_Assignment A_: According to the passage on zygomatic implants, what was the prevalence of the immediate loading protocol in AGA?
_Assignment B_: List every complication that the passage on zygomatic implants reports for implants placed with OST, with the probability given for each.
_Assignment C_: Return the portion of the passage on zygomatic implants between "Twenty-four studies comprised" and "the descriptive analysis.", inclusive.

Twenty-four studies comprised 2194 ZI in 918 patients with 41 failures. The ZI survival rate was 90.3–100% in OST and 90.4–100% in AGA. Probability of complications with ZI with OST was as follows: sinusitis, 9.53%; soft tissue infection, 7.50%; paresthesia, 10.78%; oroantral fistulas, 4.58%; and direct surgical complication, 6.91%. With AGA, the presenting complications were as follows: sinusitis, 4.39%; soft tissue infection, 4.35%; paresthesia, 0.55%; oroantral fistulas, 1.71%; and direct surgical complication, 1.60%. The prevalence of immediate loading protocol was 22.3% in OST and 89.6% in the AGA. Due to the heterogeneity of studies, statistical comparison was only possible after the descriptive analysis.


Based on the current systematic review, placing ZI in severely atrophic edentulous maxillae rehabilitation with the OST and AGA is associated with a high implant survival rate and surgical complications within a minimum of 6 months follow-up. Complications, including sinusitis and soft tissue infection around the implant, are the most common. The utilization of immediate loading protocol is more observed in AGA than in OST.

Graphical Abstract


Zygomatic implant (ZI) was introduced systematically in 1988 to rehabilitate patients who had undergone tumor and maxillectomy by Brånemark. Later, a new concept was proposed of utilizing long implants to an anchorage in zygomatic bone for the edentulous maxilla [1]. The result of a total of 52 ZIs with a 96% success rate with over 5 years of follow-up was reported and considered an alternative technique to avoid massive bone grafting before implant placement. The classic Brånemark approach was a two-stage procedure with 2 ZIs placed in premolar/molar and combined with 2 to 4 regular implants (RIs) placed in the anterior area for delayed restoration [2]. Since 2006, Bedrossian and Chow et al. have proven the reliability of immediate loading and function of ZIs, the protocol of immediacy of ZI has been widely investigated and brought great benefit to the patient compared with traditional grafting procedures [3, 4]. Later, the classic approach was further modified to the so-called ‘quad approach’, which indicated the severely atrophic maxilla with neither sufficient bone in the anterior and posterior zone for placement of conventional dental implants and for placing 2 ZI on each side of the zygoma instead [5].

A sizeable lateral osteotomy to the sinus is prepared in the original surgical technique (OST) from Brånemark. From a prosthetic point of view, the optimal entrance was as far posterior and close to the crestal midline as possible. These combined considerations usually meant that the fixture originated from the second premolar region [2]. This often led to the implant’s platform emerging palatal to the crestal ridge following the zygomatic alveolar crest into the sinus and engaged in the zygoma [6].

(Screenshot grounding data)

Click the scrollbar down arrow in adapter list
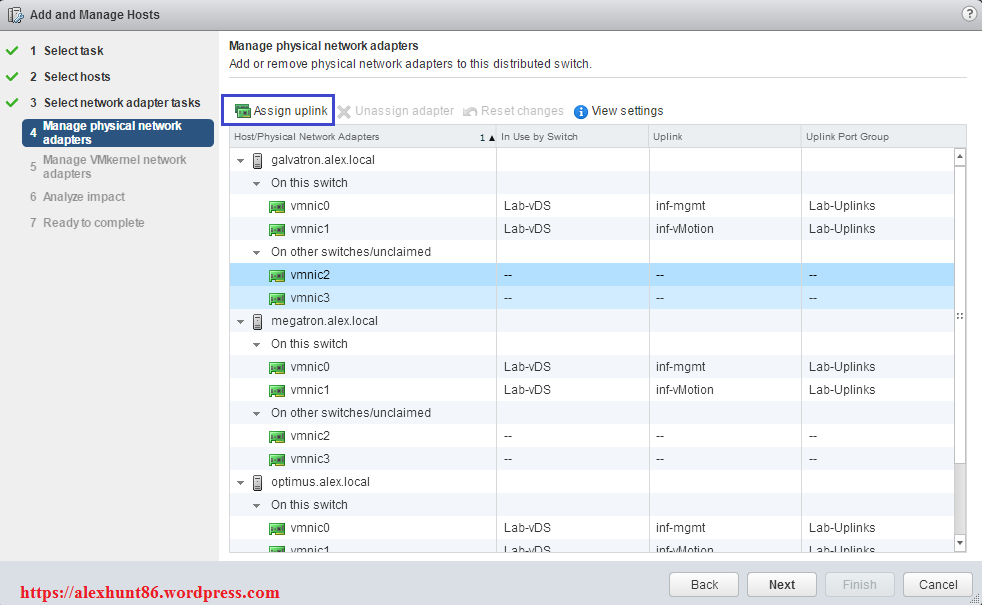Image resolution: width=982 pixels, height=605 pixels. click(960, 542)
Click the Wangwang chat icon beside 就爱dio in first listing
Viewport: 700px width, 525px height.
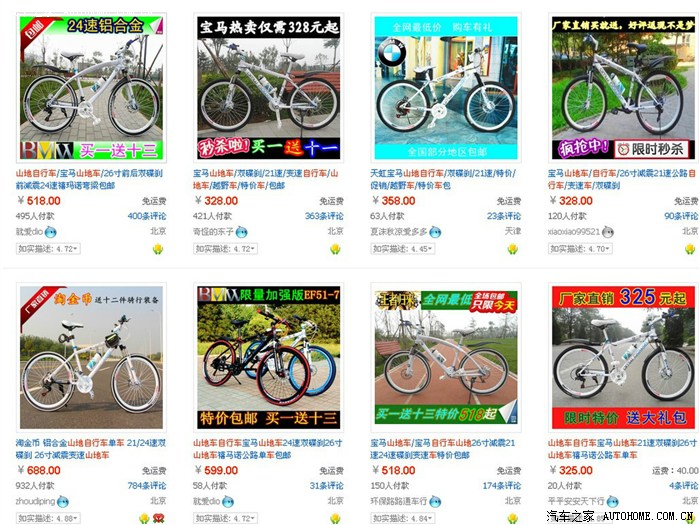pyautogui.click(x=50, y=232)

_Exercise response A_: 89.6%

_Exercise response B_:
- Sinusitis: 9.53%
- Soft tissue infection: 7.50%
- Paresthesia: 10.78%
- Oroantral fistulas: 4.58%
- Direct surgical complication: 6.91%

_Exercise response C_:
Twenty-four studies comprised 2194 ZI in 918 patients with 41 failures. The ZI survival rate was 90.3–100% in OST and 90.4–100% in AGA. Probability of complications with ZI with OST was as follows: sinusitis, 9.53%; soft tissue infection, 7.50%; paresthesia, 10.78%; oroantral fistulas, 4.58%; and direct surgical complication, 6.91%. With AGA, the presenting complications were as follows: sinusitis, 4.39%; soft tissue infection, 4.35%; paresthesia, 0.55%; oroantral fistulas, 1.71%; and direct surgical complication, 1.60%. The prevalence of immediate loading protocol was 22.3% in OST and 89.6% in the AGA. Due to the heterogeneity of studies, statistical comparison was only possible after the descriptive analysis.